Parole? Direte! Ma se voi riflettete: che la vita di Dio è vita di Colui che “sta prima”, di colui che “sta dopo”, di colui che “sarà sempre” e che noi se siamo con lui e in lui, non perdiamo la nostra individualità, la nostra caratteristica personale, rimaniamo quello che siamo diventando quello che neppure possiamo sognare. Ha senso essere figli di Dio per aprire dinnanzi a noi non uno spiraglio ma per spalancare l’orizzonte sul quale affacciarci tutti i giorni e verso il quale rifugiarci: non pigramente ma in un modo impegnato, sorretti dalla speranza cristiana, cioè dalla Parola di Gesù Cristo, da questo bambino che viene per darci la certezza: la vita beata.

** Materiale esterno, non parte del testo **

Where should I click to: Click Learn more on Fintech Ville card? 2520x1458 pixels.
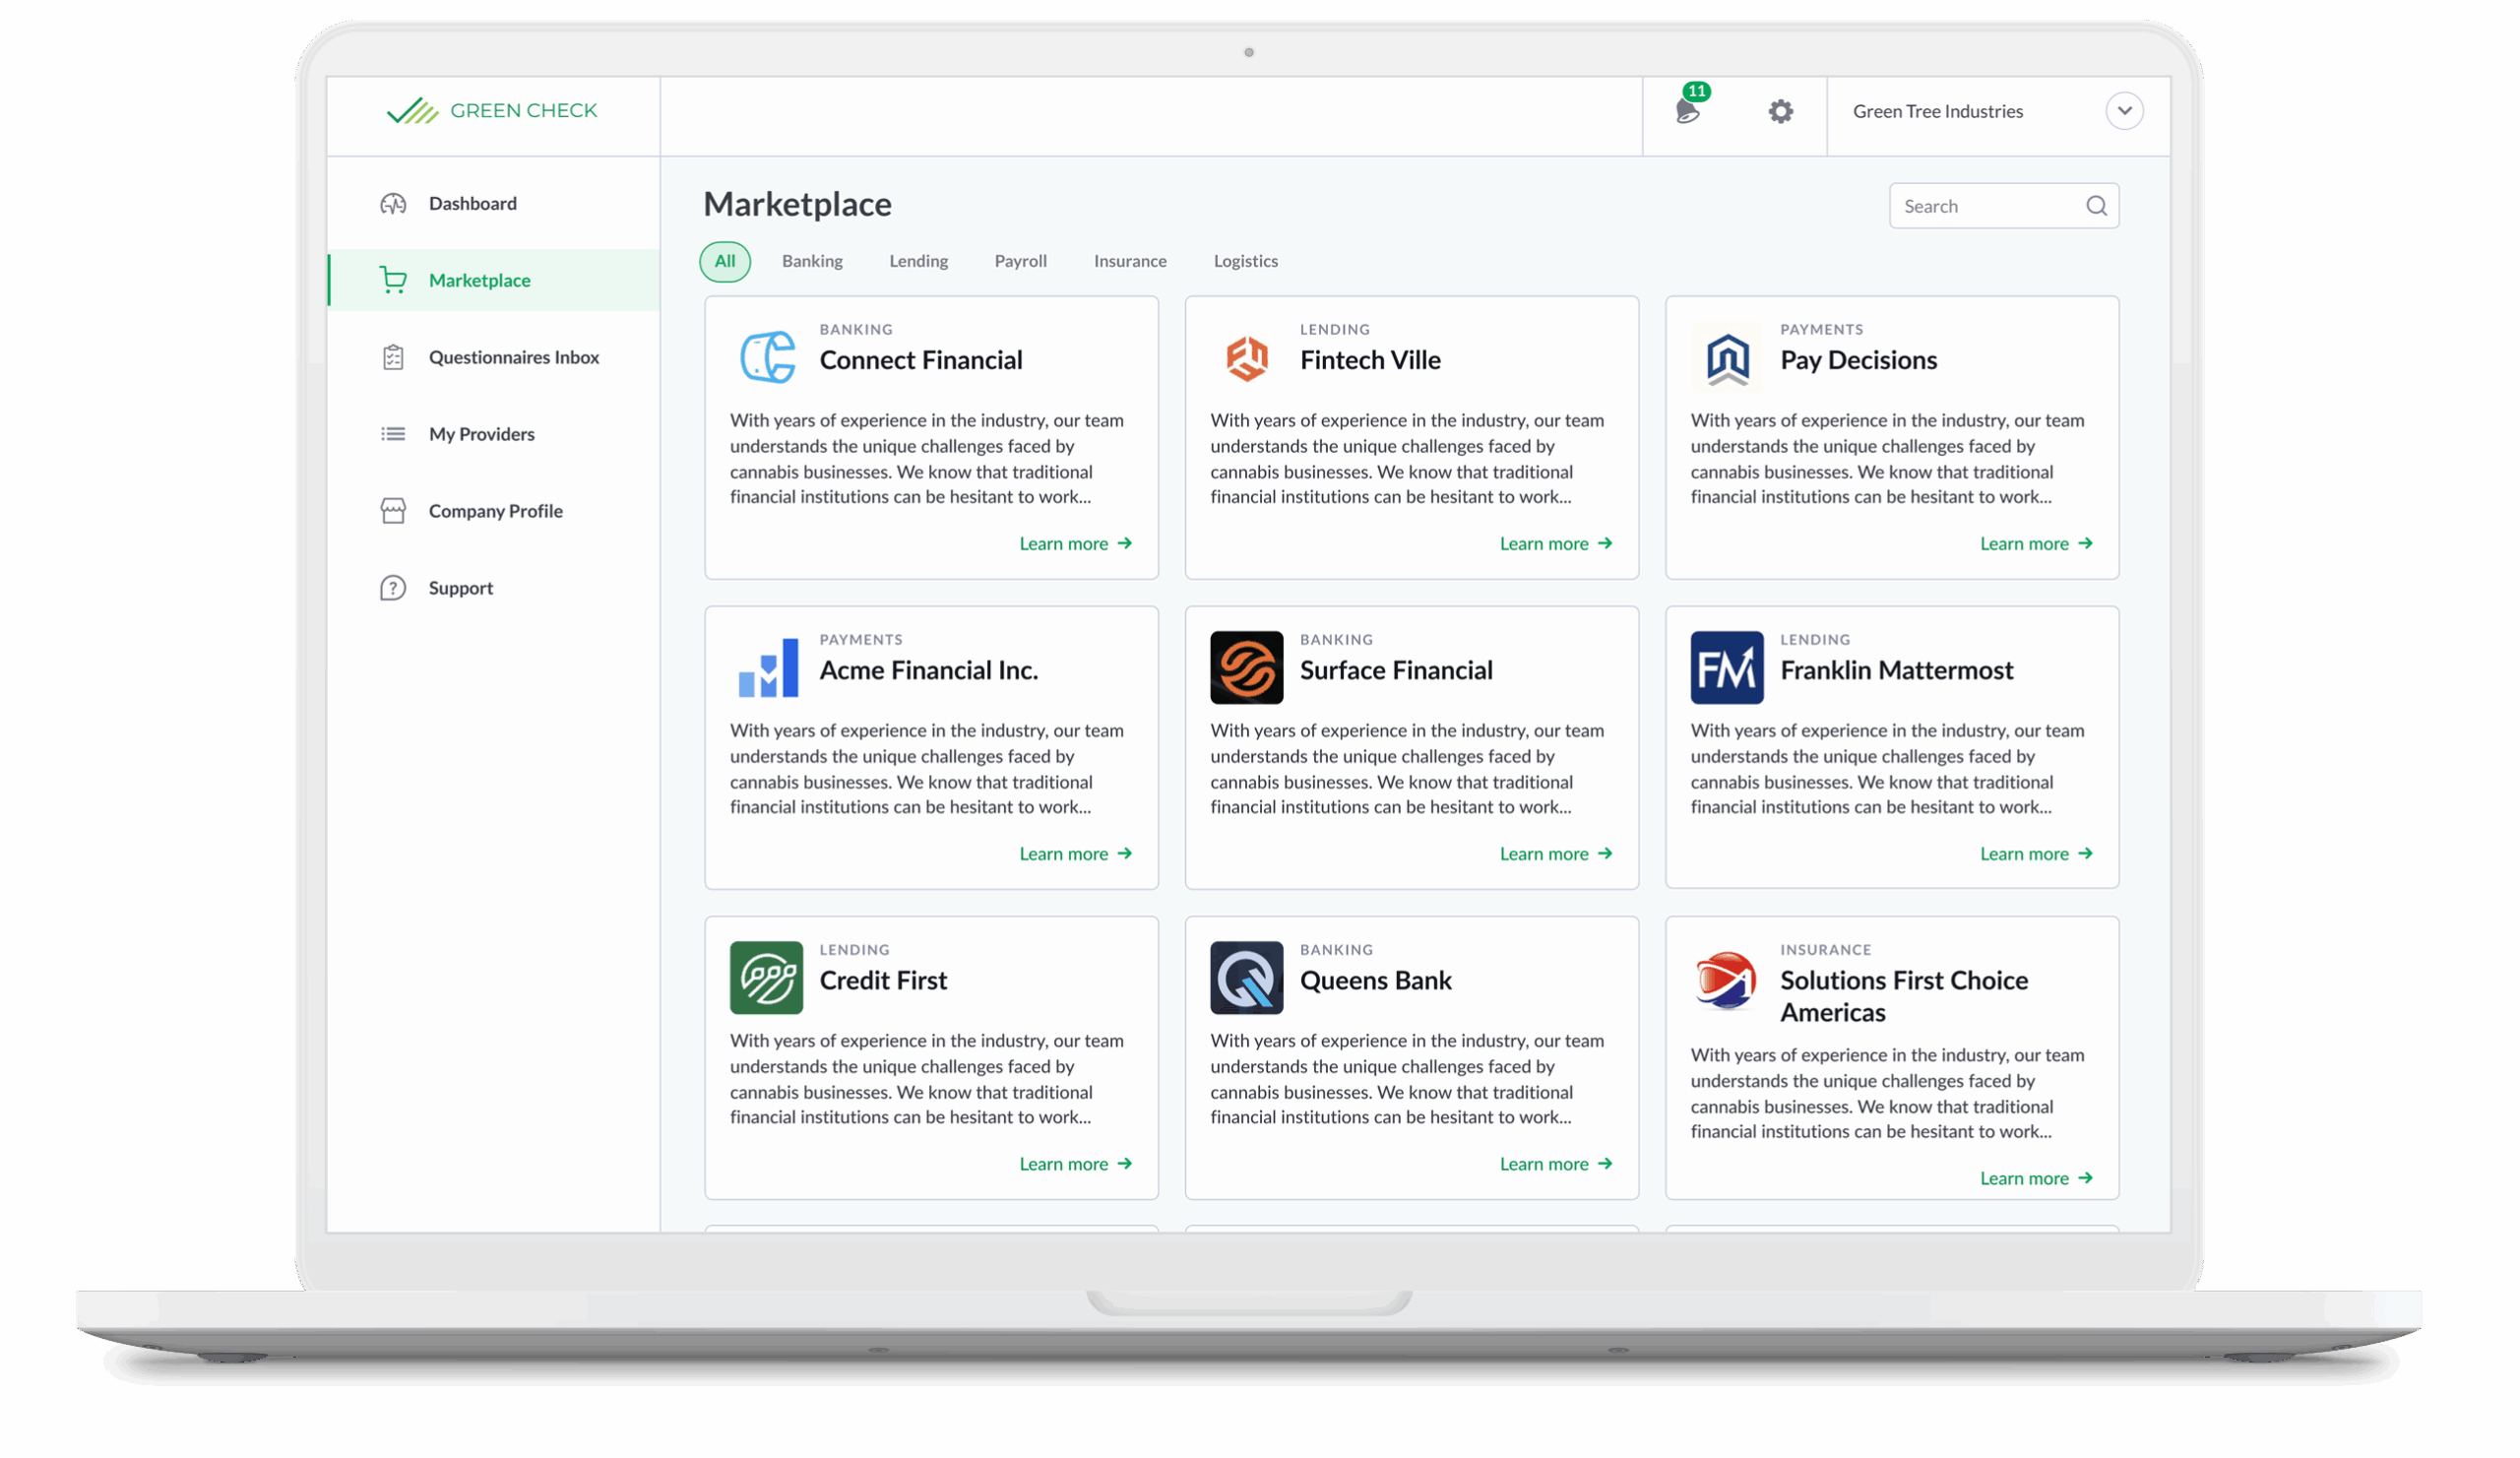tap(1555, 544)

Ha senso essere figli di Dio nei nostri rapporti con gli altri? Tanto! Se siamo figli di Dio gli altri non sono più gli “altri”. Gli “altri” sono come noi: partecipi della stessa vita, della stessa natura, dello stesso amore di Dio; sono gli eredi della stessa eredità di nostro Signore Gesù Cristo; sono il prezzo dello stesso riscatto. Nel pensiero di Dio, “gli altri” sono più in timi a noi di quanto noi non lo possiamo essere a noi stessi. Tanto ci vuole uniti, tanto ci vuole collegati il nostro Dio! Vincolati non da un vincolo di forza o di costrizione ma da un vincolo di amore, il sentimento più bello di una creatura umana.

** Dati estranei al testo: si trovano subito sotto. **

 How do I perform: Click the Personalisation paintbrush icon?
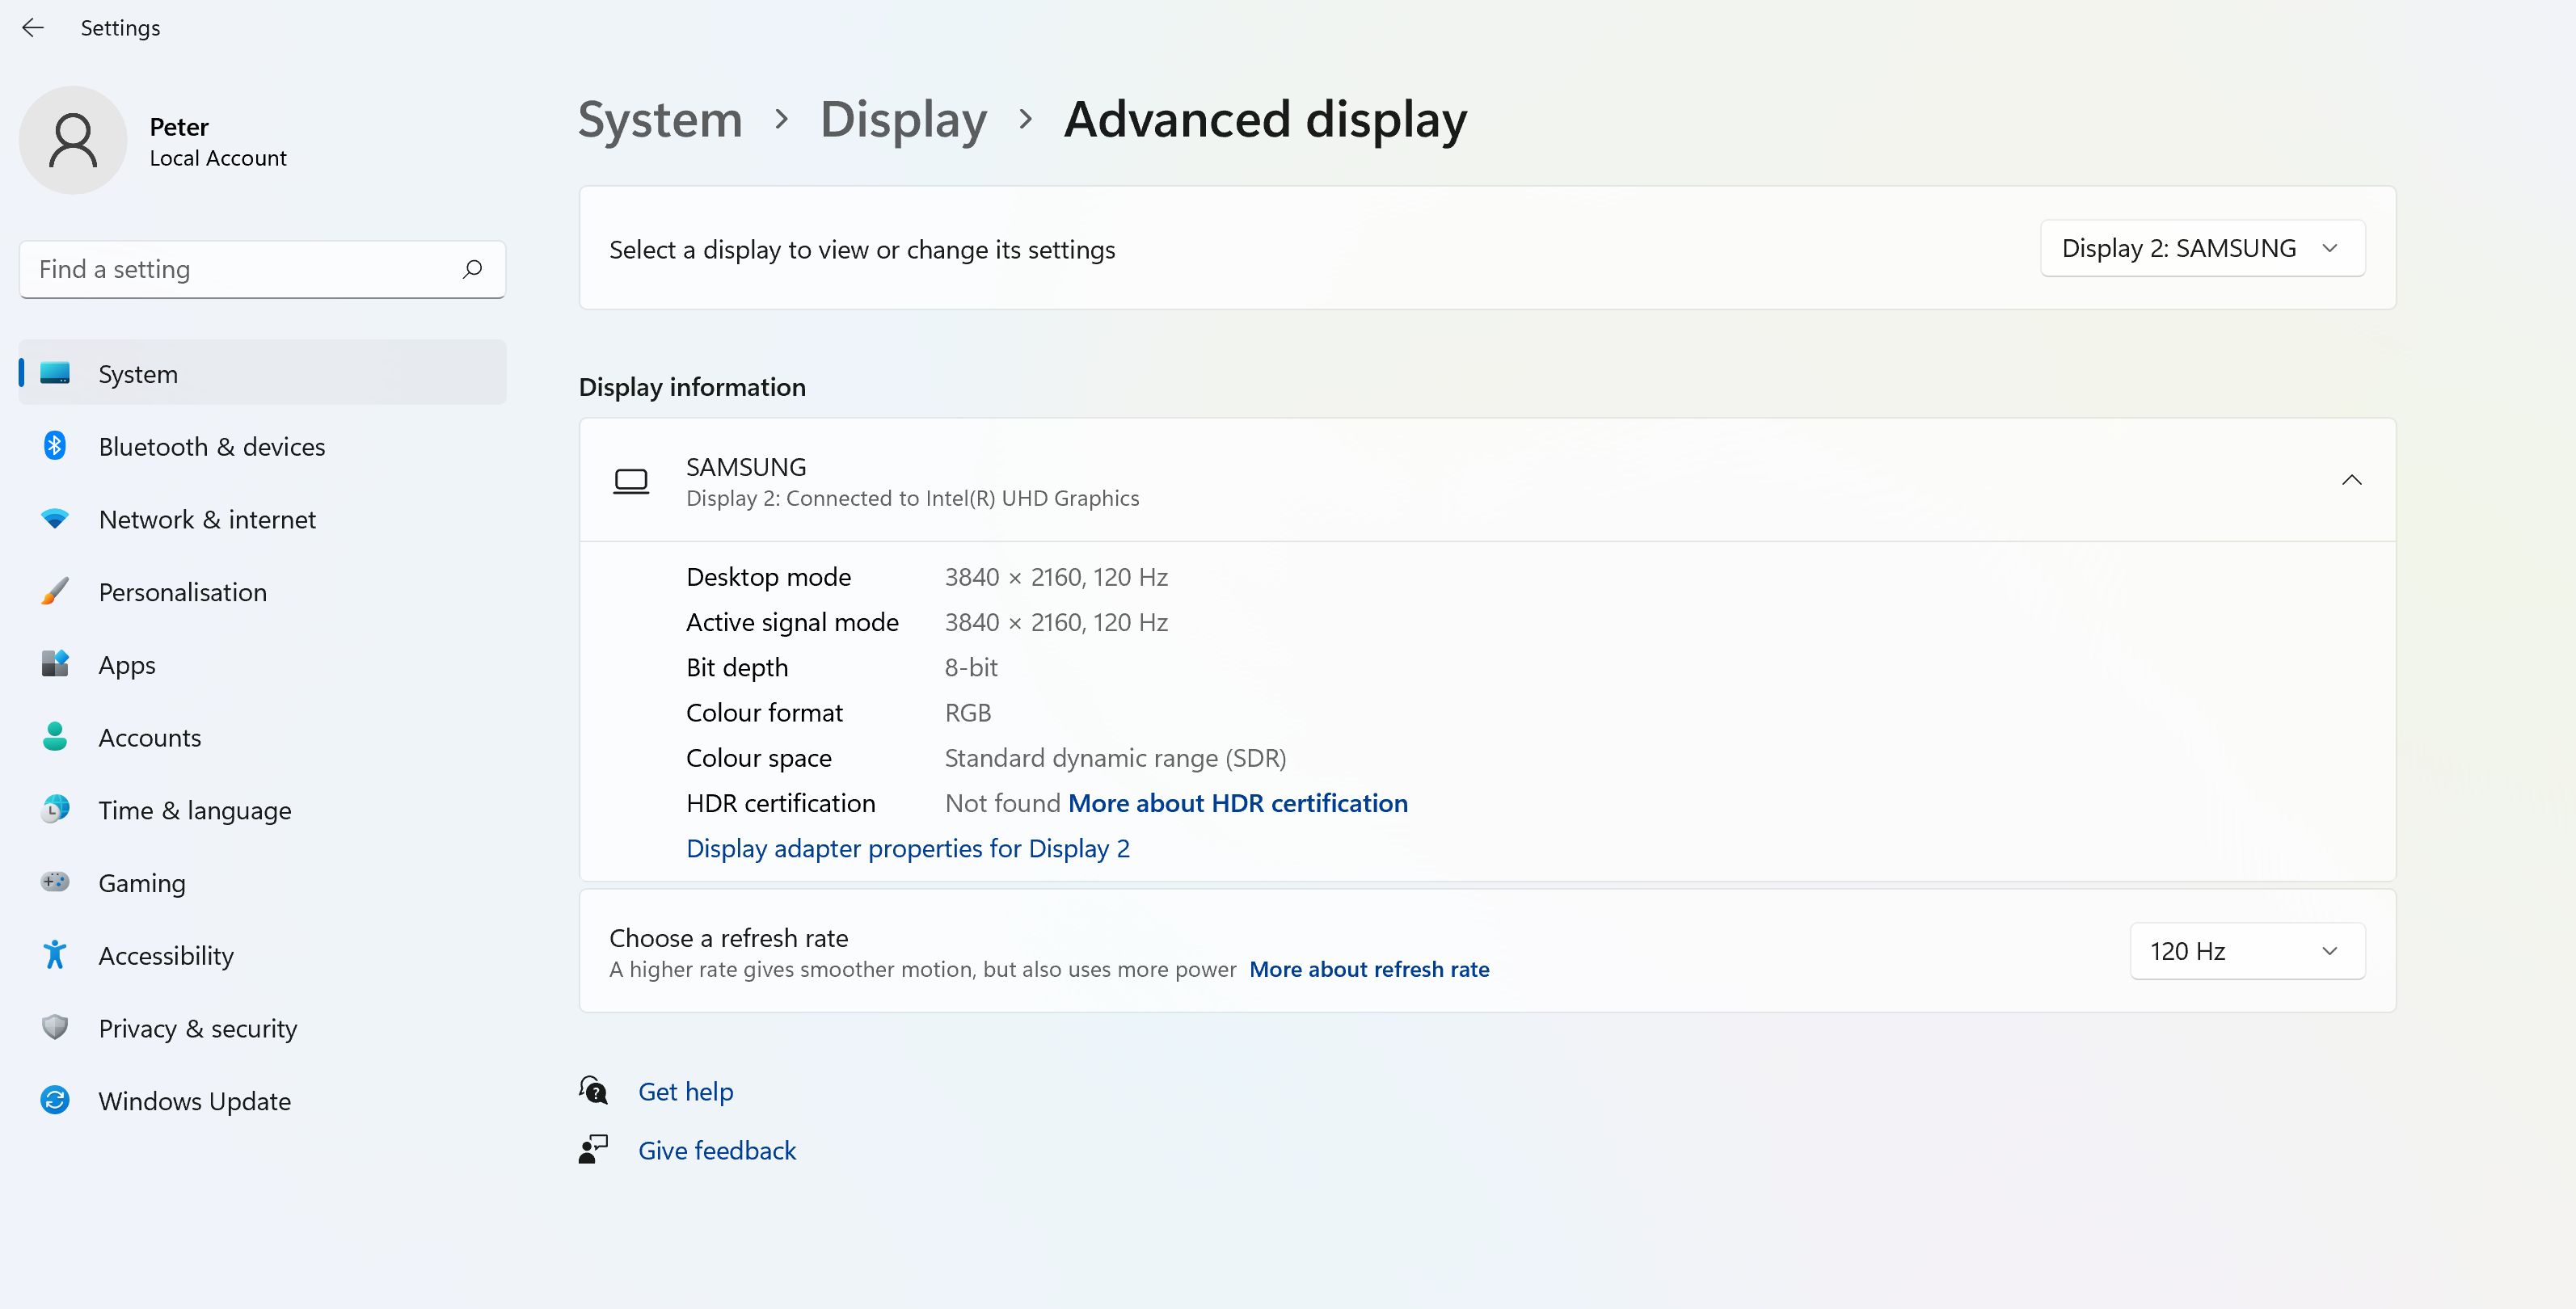pyautogui.click(x=55, y=591)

Questo è il significato di essere figli di Dio nei confronti degli altri. E allora veramente, come dice Paolo Vl, “Ogni uomo è mio fratello” al di là della razza, della cultura, della religione, della fede. Ma si, anche al di là della fede perché Dio va al di là della fede. E’ un grande mistero ma Dio ama tutti, salva tutti e vuole salvare tutti per mezzo di quel piccolo “resto” che è nel mondo, che crede e si affida a Lui.

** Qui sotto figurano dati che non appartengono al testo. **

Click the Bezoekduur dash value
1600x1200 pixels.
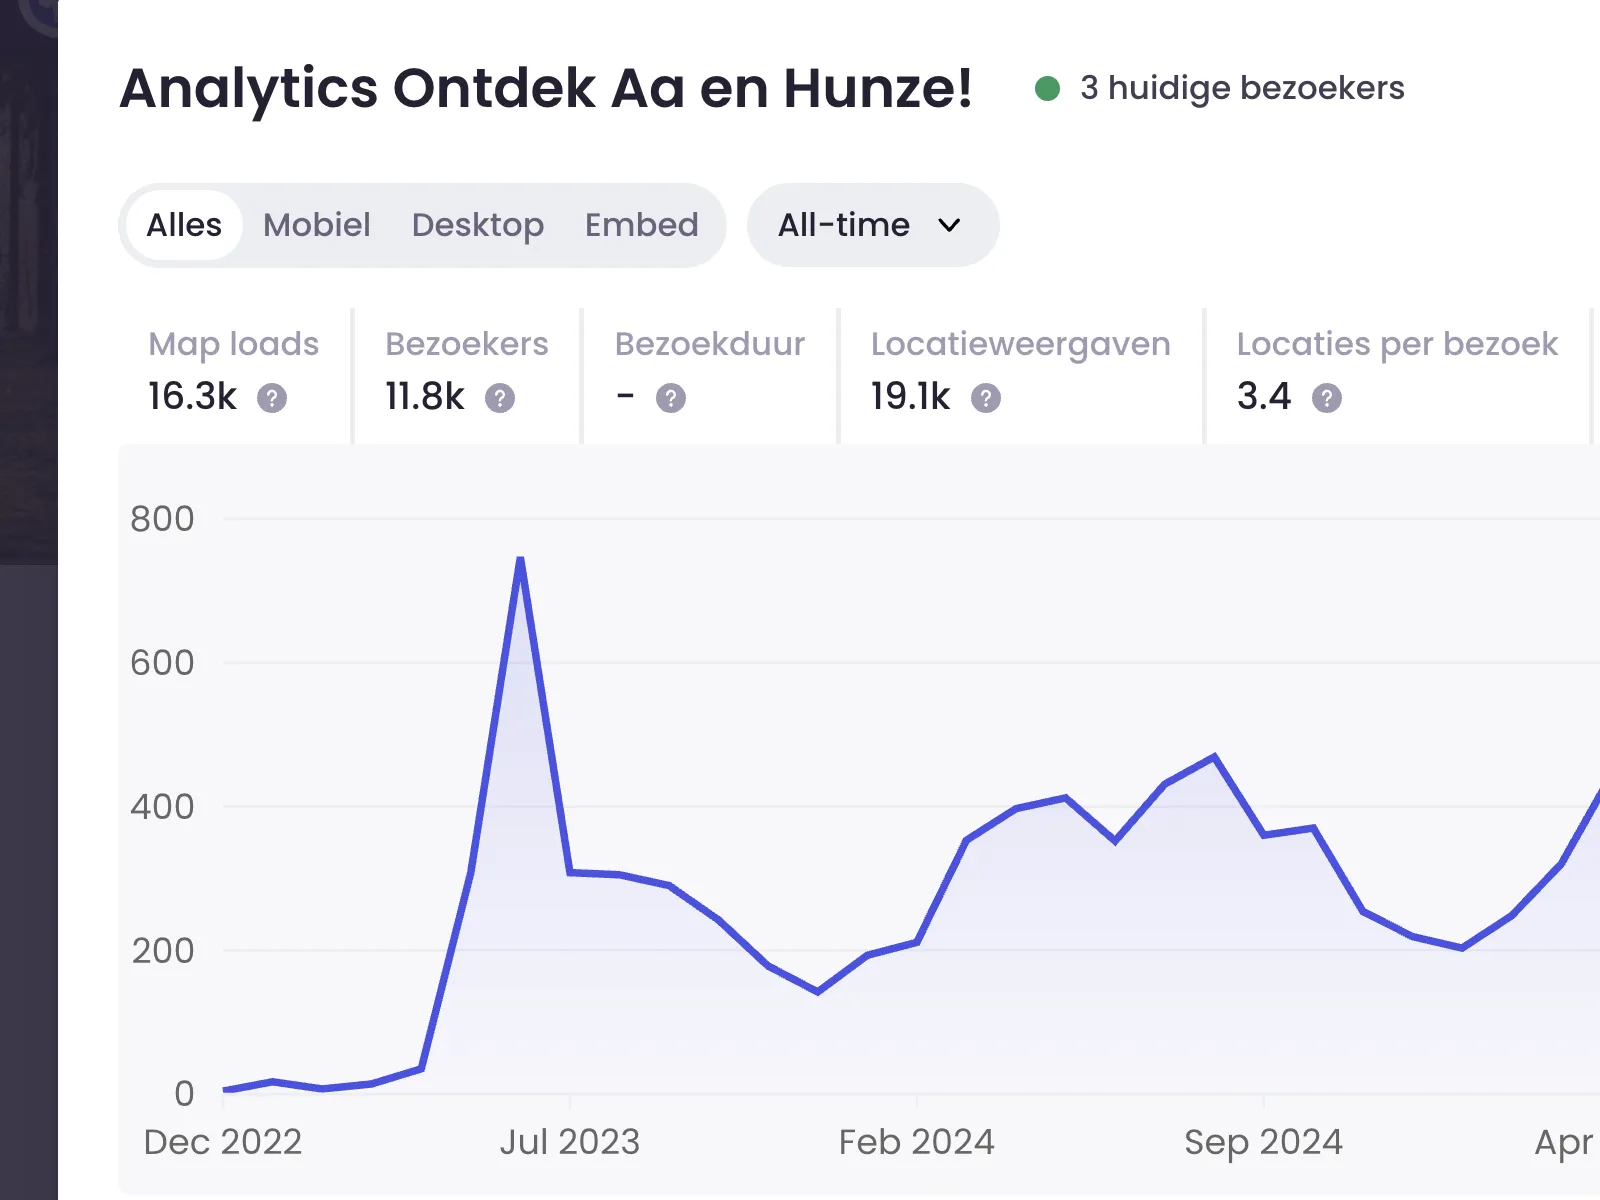tap(623, 396)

Che responsabilità, la nostra rispetto a tutto il mondo!
Se il nostro atteggiamento e quello della maggior parte delle persone fosse questo: più amore verso gli altri, come sarebbe diverso il volto del mondo, come davvero la società assumerebbe ”un volto umano”! Sapete, perché lo avete sentito alla radio o alla televisione, che cosa avviene oggi: due popoli, due razze ma entrambi discendenti da Abramo, l’ eletto di Dio, cercano la via della pace. Tutti siamo discendenti di un unico Padre che sta nei cieli. Che gli sforzi che ci sono nel mondo per cercare la pace abbiano a trionfare! Questo significa essere figli di Dio, avere coscienza di essere fratelli.
Questo è il senso della nostra celebrazione. Questo è l’augurio che di tutto cuore vi rivolgo ancora una volta.